Aparentemente, não tiveram sorte nenhuma com o que os nossos olhos vêem. Nem com o nome. Parecem uma espécie de fortaleza, as alcachofras. Cheias de camadas. Aquele verde seco. Não se percebe bem a que regras deve obedecer a preparação. Por onde é que se começa. Quando se deve parar de retirar camadas. Ou em que momento ao certo é que estarão cozinhadas.
Tenho o hábito de personificar as coisas. Um traço meio infantil, se calhar. Que persistiu, pelos vistos. E então, para mim, as alcachofras são como aquelas pessoas com quem não há empatia imediata. Nada de sorrisos. Rosto fechado. Poucas palavras. Olhar neutro. Mas depois, num momento qualquer, não é bem assim. Num gesto, invariavelmente discreto, a revelação da maior das nobrezas: a de carácter.
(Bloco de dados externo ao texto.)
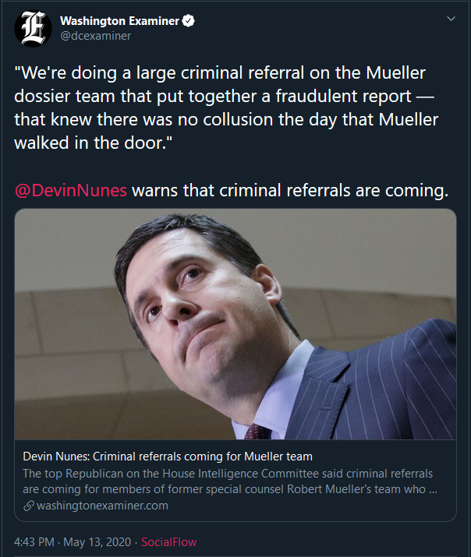Click the Washington Examiner profile avatar
The width and height of the screenshot is (471, 557).
point(31,27)
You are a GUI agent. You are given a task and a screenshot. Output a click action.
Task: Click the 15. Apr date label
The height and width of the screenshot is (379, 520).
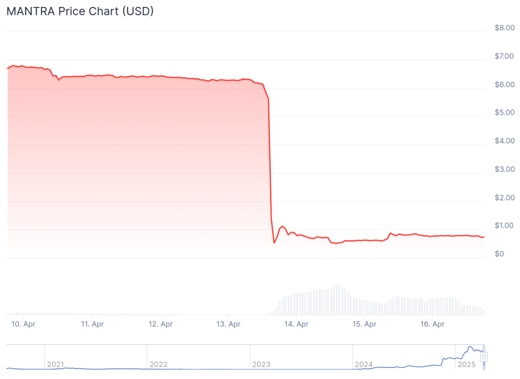364,324
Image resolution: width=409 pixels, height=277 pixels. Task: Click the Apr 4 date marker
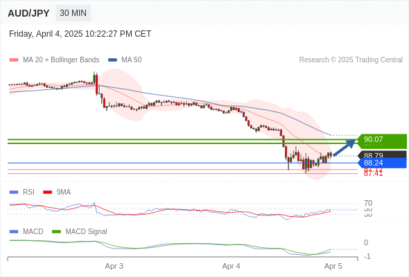(231, 267)
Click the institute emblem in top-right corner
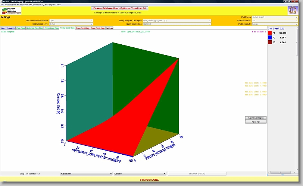Viewport: 303px width, 186px height. tap(293, 10)
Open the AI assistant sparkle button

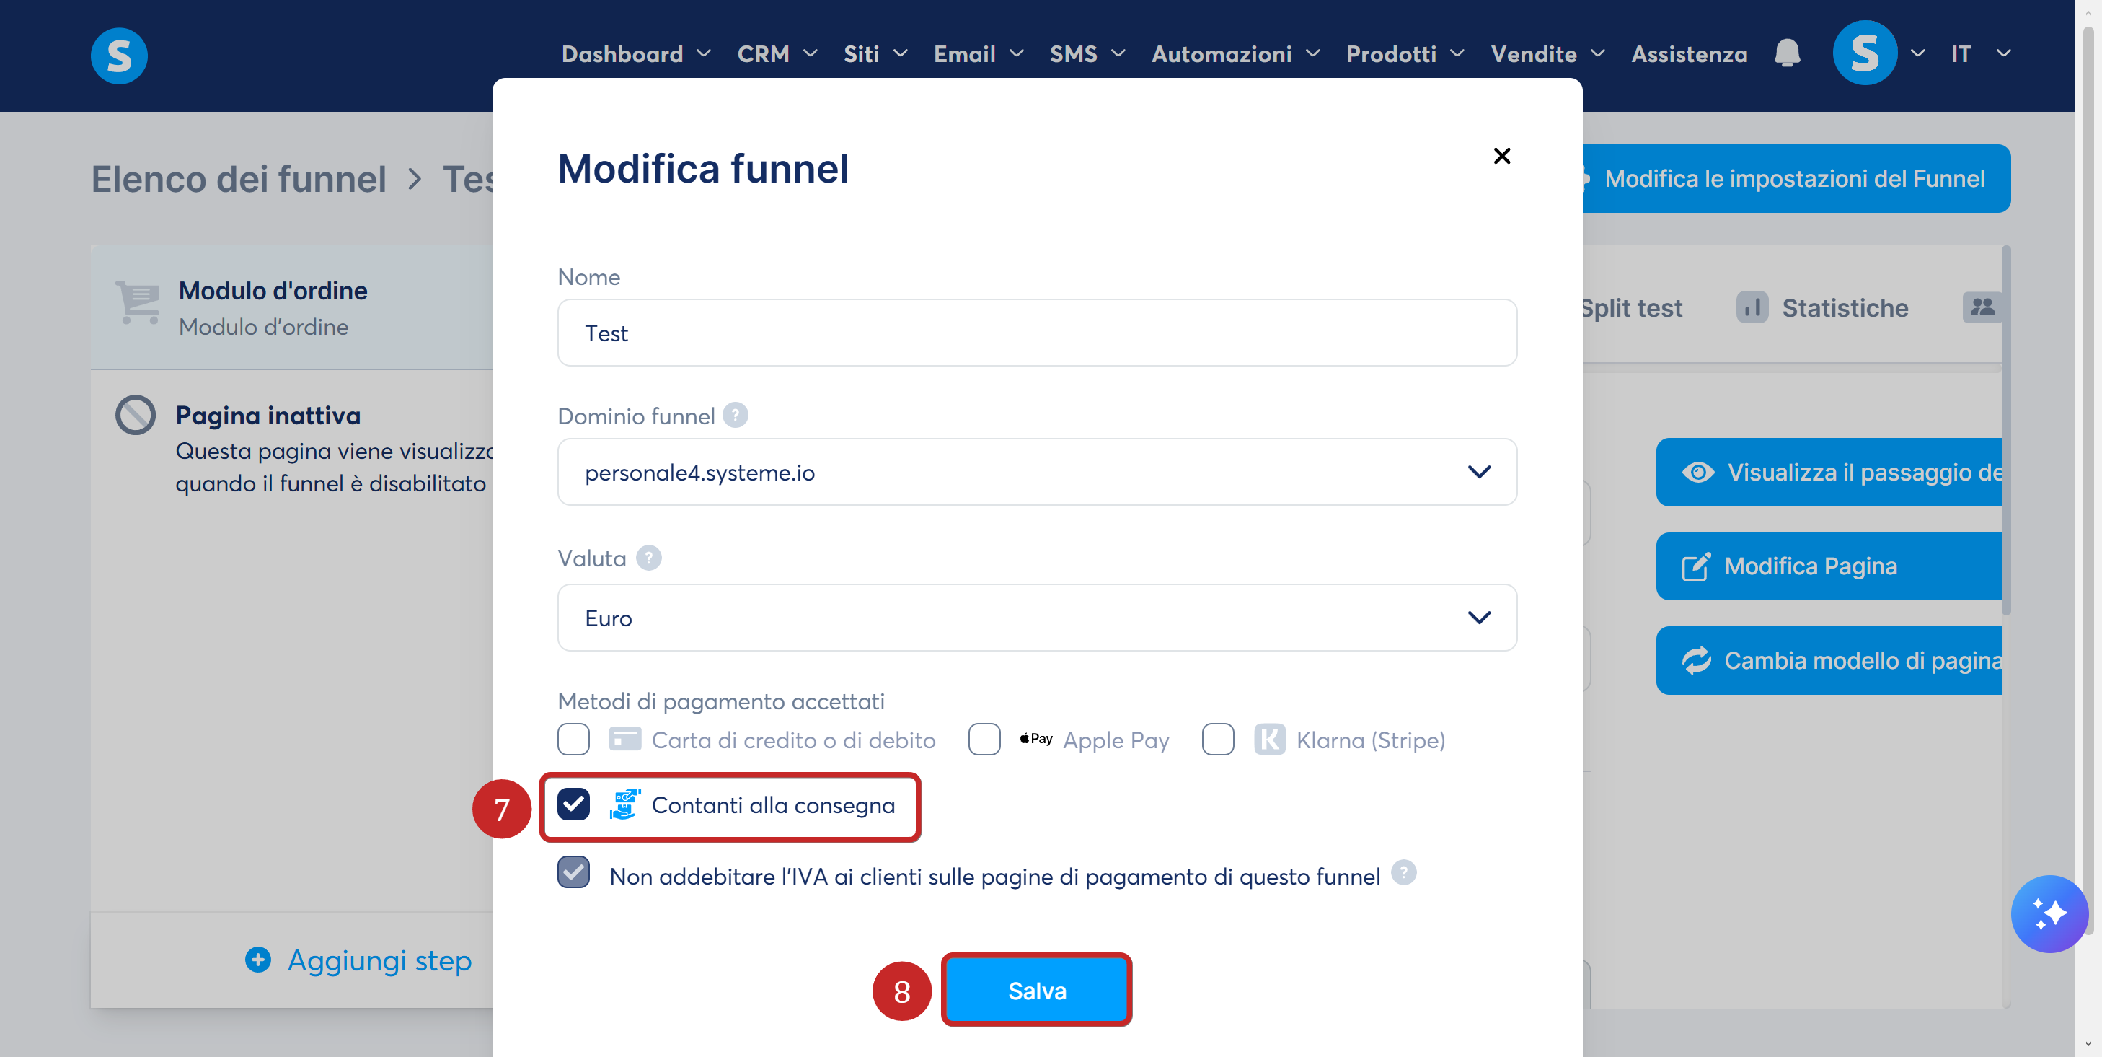coord(2049,913)
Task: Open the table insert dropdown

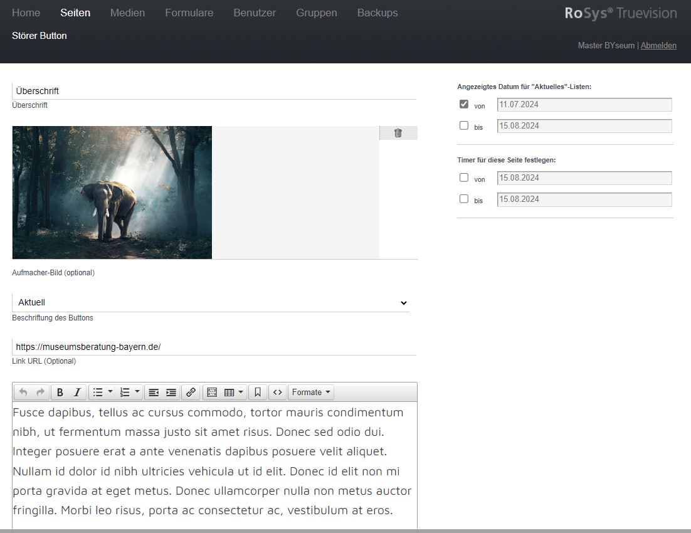Action: click(x=233, y=393)
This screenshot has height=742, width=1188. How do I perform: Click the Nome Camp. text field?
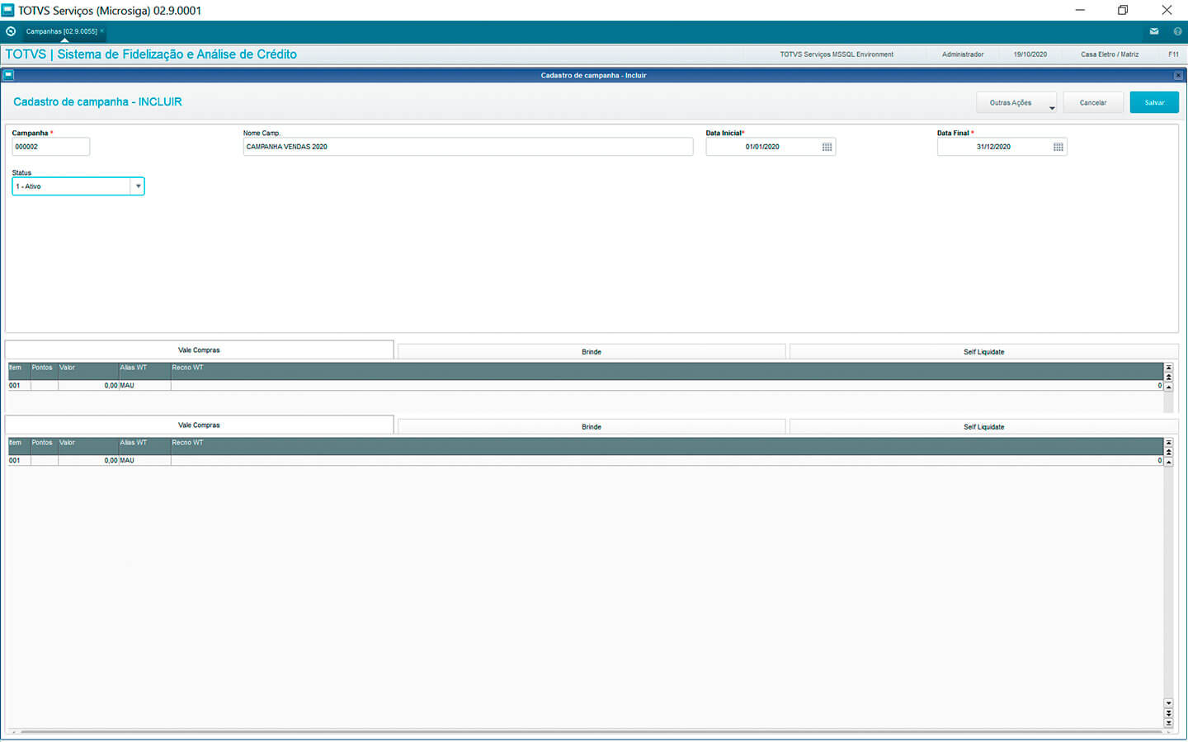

Há uns tempos, aconteceu-me uma pessoa-alcachofra. Olhar baixo. Passos silenciosos. Parcimónia nas palavras. Depois, o tal momento. O momento em que a nobreza foi afirmativa, plena de generosidade. Nada ostensiva. Nada a querer colher elogios. Num momento que me foi difícil, a tal pessoa de rosto fechado e de palavras raras, deu a mão. Disse que também estava ali para ajudar. Que tinha sabido e que queria ajudar. Reservado. Discreto. Nobre. Ali, um dos sentidos para o mal. A bondade. A possibilidade do mal ensina-nos a bondade. A ver se nunca me esqueço disto, que a vida passa a vida a lembrar-nos estas antíteses.
Depois desse episódio, a pessoa-alcachofra não passou a ser como não era. O discurso não mudou para abundante. O rosto fechado permanece. E o olhar baixo também. Mas agora há um dado novo. Eu sei. Que os olhos baixos escondem uma luz rara. E que as palavras serão parcas por haver ruído suficiente no mundo. É que às vezes, o que importa mesmo é o que se faz. Ou o que não se faz.
Massa fresca com corações de alcachofras e nozes
250 g de massa fresca (tagliatelle) + 3 fatias de bacon (cortadas em cubos) + 1 cebola picada + metade de um pimento vermelho + 10 corações de alcachofras (em conserva) + 10 nozes + azeite, sal, salsa picada q.b.
Numa frigideira com azeite, a cebola, o pimento e o bacon. Deixa-se saltear ligeiramente. Entretanto, coze-se a massa durante três minutos. Assim que estiver cozida, escorre-se e passa-se de imediato por água fria. Junta-se ao salteado e integra-se tudo muito bem, deixando-se cozinhar durante uns dois minutos. A seguir, acrescenta-se os corações de alcachofras e a salsa picada. Tempera-se com sal e mais azeite, se necessário. No prato de servir (costumo usar pratos de sopa, para que a massa fique "aconchegada" e para que os sabores se intensifiquem), as nozes picadas grosseiramente.
Enquanto fazia a massa, o pensamento nisto. Nas pessoas. Redentoras. Capazes de nos surpreenderem. De nos confrontarem com o nosso baralhar de códigos. Subvertoras de interpretações. Assim como as alcachofras. Que debaixo de muitas camadas escondem um coração branco. Fortalezas que preservam interiores limpos, as tais camadas.